Théologie Systématique – IV. De l’Église

3. Conclusion

La détermination des points fondamentaux est difficile, mais possible. — Deux critères : le témoignage du sens chrétien et celui de la science indépendante. — Le sentiment et le devoir de l’union demeurent partout où demeure le fondamental. — La grande unité évangélique ne se formera que par le retour à la doctrine des points fondamentaux et à la vraie notion de l’Église.

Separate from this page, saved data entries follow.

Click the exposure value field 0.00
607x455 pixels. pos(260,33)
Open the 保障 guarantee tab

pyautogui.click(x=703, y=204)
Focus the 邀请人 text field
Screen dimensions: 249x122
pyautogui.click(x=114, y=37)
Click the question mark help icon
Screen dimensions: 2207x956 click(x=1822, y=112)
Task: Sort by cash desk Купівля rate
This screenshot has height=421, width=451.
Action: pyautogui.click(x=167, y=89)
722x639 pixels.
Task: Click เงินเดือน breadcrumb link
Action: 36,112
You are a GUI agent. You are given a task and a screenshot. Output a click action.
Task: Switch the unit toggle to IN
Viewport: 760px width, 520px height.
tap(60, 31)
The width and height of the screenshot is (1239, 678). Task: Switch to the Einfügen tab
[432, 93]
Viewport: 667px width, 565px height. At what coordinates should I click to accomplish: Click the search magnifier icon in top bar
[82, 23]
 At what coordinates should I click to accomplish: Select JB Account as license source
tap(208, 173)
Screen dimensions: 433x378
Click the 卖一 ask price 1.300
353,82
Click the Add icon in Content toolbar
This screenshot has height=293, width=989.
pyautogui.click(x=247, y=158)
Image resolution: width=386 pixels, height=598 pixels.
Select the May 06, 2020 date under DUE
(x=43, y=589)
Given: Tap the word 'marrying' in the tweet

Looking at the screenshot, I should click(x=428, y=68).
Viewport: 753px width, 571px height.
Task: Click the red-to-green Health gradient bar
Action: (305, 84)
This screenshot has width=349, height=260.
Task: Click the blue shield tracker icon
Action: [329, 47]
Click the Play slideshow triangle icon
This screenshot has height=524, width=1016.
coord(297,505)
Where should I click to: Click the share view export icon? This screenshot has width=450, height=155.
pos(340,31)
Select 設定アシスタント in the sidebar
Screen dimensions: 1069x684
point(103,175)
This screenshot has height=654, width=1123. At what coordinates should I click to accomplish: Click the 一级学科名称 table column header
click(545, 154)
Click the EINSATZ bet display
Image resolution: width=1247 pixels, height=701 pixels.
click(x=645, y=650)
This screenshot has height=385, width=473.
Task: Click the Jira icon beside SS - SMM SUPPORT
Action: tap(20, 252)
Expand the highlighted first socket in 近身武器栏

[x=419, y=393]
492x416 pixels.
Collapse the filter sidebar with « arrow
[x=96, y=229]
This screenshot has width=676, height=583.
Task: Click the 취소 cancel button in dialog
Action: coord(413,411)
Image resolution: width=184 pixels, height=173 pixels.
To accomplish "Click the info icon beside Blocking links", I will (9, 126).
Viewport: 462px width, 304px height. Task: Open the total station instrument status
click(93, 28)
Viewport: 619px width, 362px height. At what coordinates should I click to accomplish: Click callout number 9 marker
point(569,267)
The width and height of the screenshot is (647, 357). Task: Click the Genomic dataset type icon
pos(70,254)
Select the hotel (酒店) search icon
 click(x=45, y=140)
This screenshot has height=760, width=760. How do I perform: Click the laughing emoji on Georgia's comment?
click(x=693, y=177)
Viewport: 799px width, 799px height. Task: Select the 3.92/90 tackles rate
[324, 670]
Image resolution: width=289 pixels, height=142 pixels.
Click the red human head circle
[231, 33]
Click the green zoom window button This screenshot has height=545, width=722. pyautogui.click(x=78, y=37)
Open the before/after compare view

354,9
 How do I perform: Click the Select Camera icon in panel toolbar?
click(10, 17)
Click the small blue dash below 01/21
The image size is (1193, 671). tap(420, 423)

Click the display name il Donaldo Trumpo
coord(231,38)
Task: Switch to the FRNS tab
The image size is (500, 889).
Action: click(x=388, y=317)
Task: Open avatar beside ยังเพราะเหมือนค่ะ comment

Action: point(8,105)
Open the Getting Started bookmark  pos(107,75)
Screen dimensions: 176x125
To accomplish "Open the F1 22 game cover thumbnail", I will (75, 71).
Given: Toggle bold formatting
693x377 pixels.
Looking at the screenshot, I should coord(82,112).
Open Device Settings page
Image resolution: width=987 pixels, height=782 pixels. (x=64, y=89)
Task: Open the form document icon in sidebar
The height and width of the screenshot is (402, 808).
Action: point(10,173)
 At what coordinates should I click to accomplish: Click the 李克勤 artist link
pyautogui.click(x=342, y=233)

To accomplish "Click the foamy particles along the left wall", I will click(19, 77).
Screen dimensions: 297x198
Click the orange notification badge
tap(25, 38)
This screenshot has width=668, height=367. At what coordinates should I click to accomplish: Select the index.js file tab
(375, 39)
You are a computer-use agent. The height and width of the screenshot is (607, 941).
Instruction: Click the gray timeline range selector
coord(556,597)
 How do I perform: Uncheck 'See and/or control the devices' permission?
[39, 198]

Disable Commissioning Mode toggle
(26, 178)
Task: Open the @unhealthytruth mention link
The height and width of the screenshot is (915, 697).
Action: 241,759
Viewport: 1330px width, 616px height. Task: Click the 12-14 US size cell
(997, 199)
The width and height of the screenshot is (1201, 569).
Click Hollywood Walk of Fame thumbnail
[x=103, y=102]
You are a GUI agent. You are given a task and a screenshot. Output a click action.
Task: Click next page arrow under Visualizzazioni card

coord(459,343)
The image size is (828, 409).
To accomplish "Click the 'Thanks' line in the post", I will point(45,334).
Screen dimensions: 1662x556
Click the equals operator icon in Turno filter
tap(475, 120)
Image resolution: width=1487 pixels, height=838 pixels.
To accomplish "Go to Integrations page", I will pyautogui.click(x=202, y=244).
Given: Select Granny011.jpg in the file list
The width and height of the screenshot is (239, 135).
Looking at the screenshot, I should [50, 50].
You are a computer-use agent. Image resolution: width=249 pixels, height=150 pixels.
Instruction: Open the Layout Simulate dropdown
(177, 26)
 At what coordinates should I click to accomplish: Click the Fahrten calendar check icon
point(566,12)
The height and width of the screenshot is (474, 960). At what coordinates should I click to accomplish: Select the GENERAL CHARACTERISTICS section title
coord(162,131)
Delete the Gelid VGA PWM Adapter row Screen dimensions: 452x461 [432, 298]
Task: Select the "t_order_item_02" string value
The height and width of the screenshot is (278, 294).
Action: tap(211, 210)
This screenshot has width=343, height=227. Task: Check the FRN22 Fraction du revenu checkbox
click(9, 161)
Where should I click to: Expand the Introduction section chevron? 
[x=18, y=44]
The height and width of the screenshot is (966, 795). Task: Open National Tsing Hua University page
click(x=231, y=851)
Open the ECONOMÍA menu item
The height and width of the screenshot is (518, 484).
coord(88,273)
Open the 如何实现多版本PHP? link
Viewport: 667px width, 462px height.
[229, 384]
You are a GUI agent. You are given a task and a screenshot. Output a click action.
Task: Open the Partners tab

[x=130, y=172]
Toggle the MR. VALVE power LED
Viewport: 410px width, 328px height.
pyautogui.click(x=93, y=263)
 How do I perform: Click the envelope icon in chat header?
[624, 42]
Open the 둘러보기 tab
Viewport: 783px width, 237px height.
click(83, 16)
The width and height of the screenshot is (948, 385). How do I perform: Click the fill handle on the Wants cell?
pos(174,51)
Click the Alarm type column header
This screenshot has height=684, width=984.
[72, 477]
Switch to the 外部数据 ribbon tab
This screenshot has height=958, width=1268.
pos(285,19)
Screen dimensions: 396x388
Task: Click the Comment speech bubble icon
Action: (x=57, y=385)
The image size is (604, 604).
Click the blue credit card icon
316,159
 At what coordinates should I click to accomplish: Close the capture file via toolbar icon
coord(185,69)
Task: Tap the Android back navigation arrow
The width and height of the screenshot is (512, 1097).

La difficulté de déterminer les points vraiment fondamentaux est réelle, nous l’avons reconnu, mais elle n’est pas invincible comme on le prétend de tant de côtés. On a, pour la résoudre au degré nécessaire, à part les grandes données scripturaires que nous avons fait ressortir, deux critères très différents mais qui se contrôlent l’un l’autre, savoir le témoignage général du sens chrétien et le témoignage, non moins général, de la science indépendante. Le sens chrétien, placé seul à seul devant la Parole de Dieu, s’est accordé à y voir les doctrines communément désignées sous le nom d’orthodoxes et prises simplement comme faits divins ; aussi, forment-elles comme la charpente de la foi, à travers ses évolutions et ses transformations séculaires. D’un autre côté, les libres penseurs, les hommes qu’aucun intérêt d’opinion ou de position n’empêche de voir dans le Nouveau Testament ce qui y est, ni de dire ce qu’ils y voient, qui l’étudient comme les livres sacrés des autres cultes, uniquement pour s’assurer de son contenu réel, affirment de concert que ces doctrines s’y trouvent en effet, sinon sous leur forme théologique, du moins sous leur forme religieuse, et qu’elles en rendent le fond distinctif et constitutif. Double moyen de détermination, préparé de longue main par la Providence, qui le fera agir au temps marqué, en tirant le bien du mal lui-même. La redoutable crise que nous traversons approche peut-être cette heure, car, poussant les divers principes à leurs conséquences dernières, si elle précipite, par certains côtés, vers des séparations inévitables, elle rehausse et ravive, par d’autres, le sentiment et le devoir de l’union partout où demeure le fondamental.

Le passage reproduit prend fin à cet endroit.